La “Storia confidenziale” di Gian Arturo Ferrari non è solo la storia dell’editoria nazionale a partire dall’Unità (1861). È anche la radiografia, diretta e indiretta, dei problemi e dei sentimenti più profondi che, specie in materia economica, ancora attanagliano e pervadono lo Stivale. Si scrive editoria, ma si può leggere, tranquillamente, imprenditoria tout court, con relativo quaderno di doglianze: resistenza alle novità, nostalgia del piccolo mondo antico, sottovalutazione del nanismo aziendale, sottocapitalizzazione cronica. Le idee abbondano, sono i denari che scarseggiano. E se i denari scarseggiano, anche le scoperte dei nomi nuovi di saggi e romanzi, anche la ricerca di voci in partenza non omologate, vanno ad incepparsi come un motore senz’olio. Del resto, se fare impresa ordinaria è un rischio, fare impresa editoriale è un azzardo. Qui regna l’assoluta imprevedibilità, anche perché ogni creazione, cioè ogni libro, fa storia a sé, è davvero, quasi sempre, un salto acrobatico senza paracadute. La battaglia tra Dio (voglia di pubblicare il desiderabile) e Mammona (la tirannia dei costi) è continua, genera illusioni e delusioni, abitualmente lascia sul terreno numerosi cadaveri.

Lo stesso mestiere dell’editore, su cui convergono le diverse specialità, le molteplici voci della produzione, è più proteiforme di una divinità pagana. Lettore di prima istanza, valutatore, ascoltatore, organizzatore, imprenditore, agente di marketing… Già, agente di marketing. Scrive Ferrari: “Da un certo punto di vista, in questo settore, tutto è marketing. Nel senso che l’editoria libraria è l’unica attività produttiva che non produce e non è proprietaria del suo stesso prodotto. Possiede certo l’oggetto fisico, il volume stampato, ma non il contenuto, che le è stato dato solo su licenza e per un tempo determinato. Se il vero produttore è dunque l’autore, che il libro lo ha ideato e realizzato, l’editore viene ad essere l’agente di marketing, colui che il prodotto lo configura, lo mette sul mercato e si industria per portarlo al successo”.

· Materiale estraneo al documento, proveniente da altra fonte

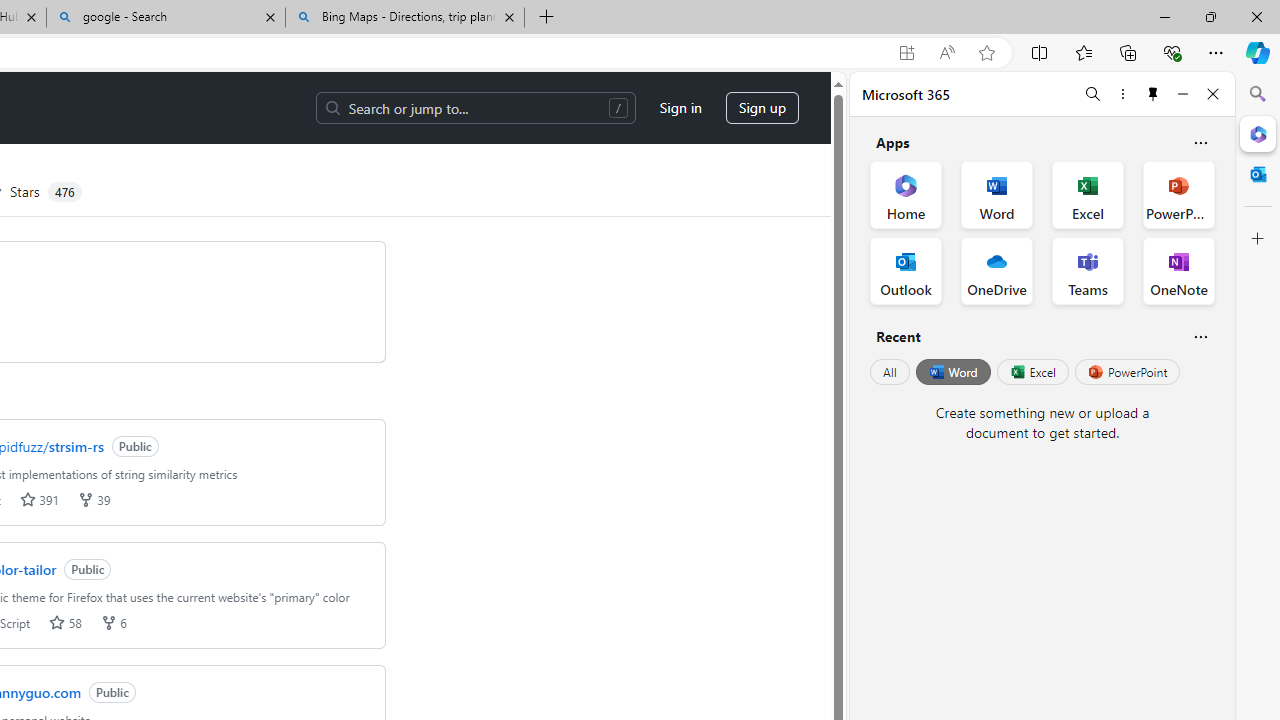
forks 39 (94, 499)
OneDrive Office App (996, 270)
App available. Install GitHub (906, 53)
Excel (1031, 372)
google - Search (166, 17)
stars (57, 622)
OneNote Office App (1178, 270)
forks (107, 622)
Given the description of an element on the screen output the (x, y) to click on. 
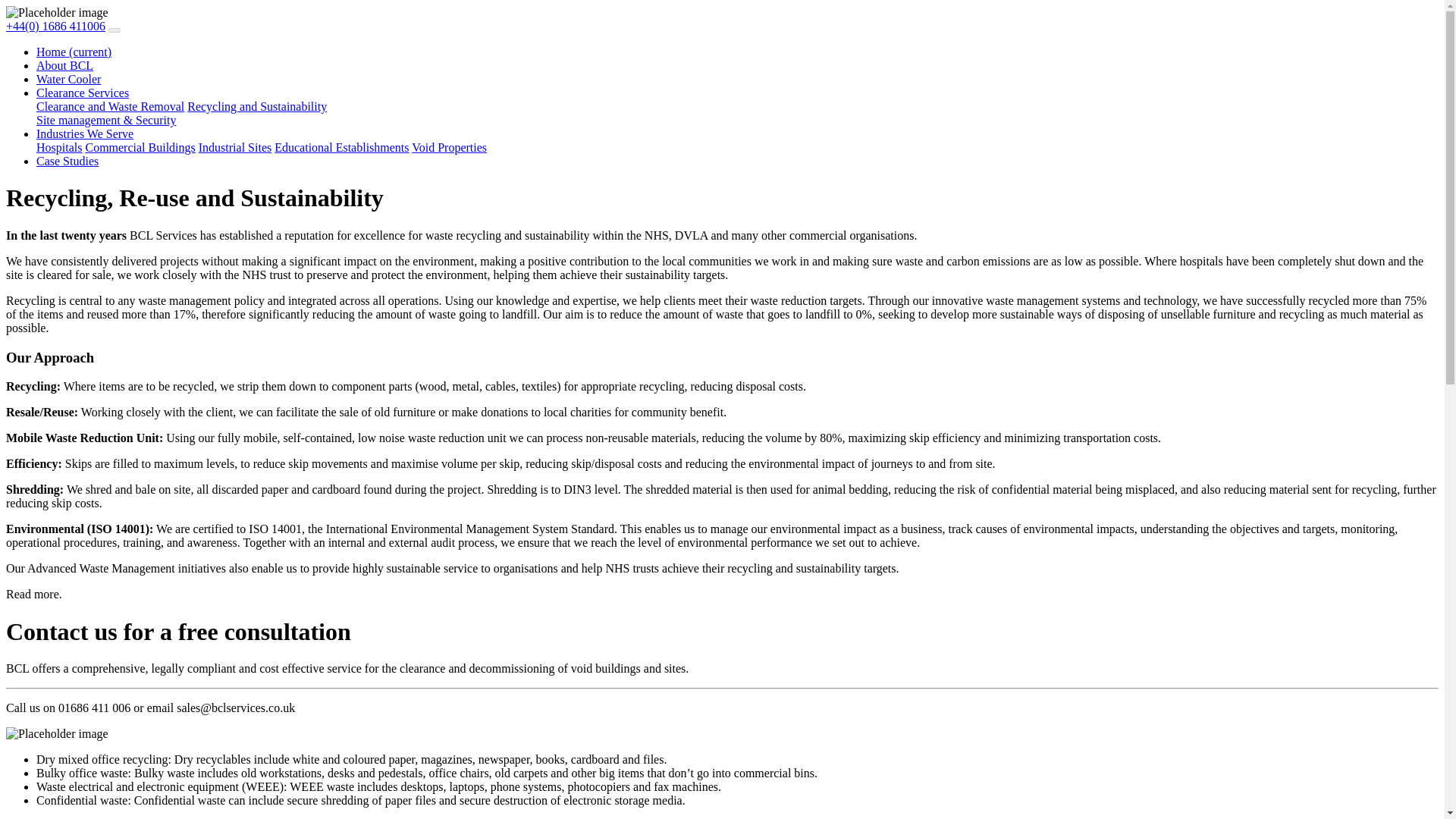
Industries We Serve (84, 133)
Industrial Sites (234, 146)
Commercial Buildings (139, 146)
Educational Establishments (342, 146)
Recycling and Sustainability (256, 106)
Water Cooler (68, 78)
About BCL (64, 65)
Clearance and Waste Removal (110, 106)
Void Properties (449, 146)
Clearance Services (82, 92)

Successo che in un Paese allergico alla lettura arride a pochi. Sono moltissimi i veri capitani coraggiosi che da Treves e Sonzogno fino ai giorni nostri hanno affrontato e affrontano i marosi della navigazione libraria. In tanti non sfuggono al naufragio, in tanti devono riparare in porti più sicuri. In pochi, vincenti, possono esultare come Cristoforo Colombo (1451-1506). E se alcuni hanno gioito, il trapasso generazionale ha spesso sconvolto piani e scatenato pianti. I loro ritratti, le loro vicende, i loro interpreti (da Mondadori a Rizzoli, da Feltrinelli a Berlusconi, dai grandi ai piccoli, dai nomi storici alle nuove leve) sono illustrati da Ferrari con partecipazione e equilibrio, , avrebbe detto Tacito (55-117 dopo Cristo). Equidistanza, ma anche equivicinanza. Rectius: vicinanza-vicinanza.

Un grande romanzo l’editoria libraria italiana. Il cui fascino, nonostante Internet e nonostante i conti economici sovente in profondo rosso, resiste alla rivoluzione dei tempi. E poi, è come il finale di Via col vento: domani è sempre un altro giorno.